In 1873, Congress commissioned Olmsted to design the enlarged grounds of the U.S. Capitol. After careful study, in June 1874 he presented a plan for a sophisticated landscape that highlighted the building it surrounded. His symmetrical design incorporated park-like edging, low walls, lamps, careful placement of trees and simple shrubs, and a series of curved walkways that afforded attractive views of the Capitol. Olmsted later added a brick summerhouse to his design to provide visitors with a drinking fountain and a cool place to rest.

The most ambitious aspect of the plan was a new marble terrace that wrapped around the north, south and west facades. Judging the current earthen terrace unacceptable, Olmsted's new design provided a strong visual foundation for the building and additional space for committee rooms and storage.

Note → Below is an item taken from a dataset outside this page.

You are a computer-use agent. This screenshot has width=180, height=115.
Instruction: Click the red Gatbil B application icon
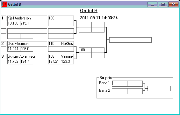pos(4,4)
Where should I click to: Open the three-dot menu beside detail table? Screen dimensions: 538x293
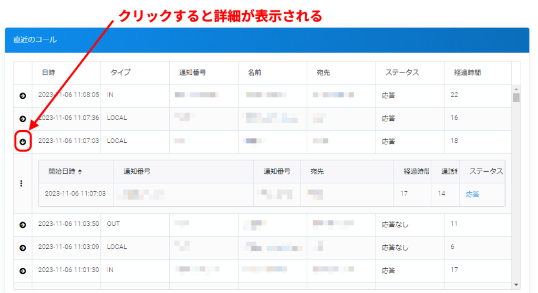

Due to controversy surrounding a proposed expansion of the Library of Congress, which was at that time still located inside the West front of the Capitol, construction of the terrace was delayed for several years.

Finally, in 1886 a new library building was authorized, and after the design was altered to incorporate more windows for the committee rooms, construction of the terrace was approved. An octagonal fountain in the Romanesque style was added between the grand stairs in 1889, and the terrace was completed by 1892.

Olmsted retired in 1895. During his 38-year career he completed numerous projects, including residential suburbs, city squares, park systems, scenic reservations and university campuses. Following Olmsted's death in 1903, his sons, landscape architects Frederick Law Olmsted Jr., and John Charles Olmsted, continued their father's work as the Olmsted Brothers.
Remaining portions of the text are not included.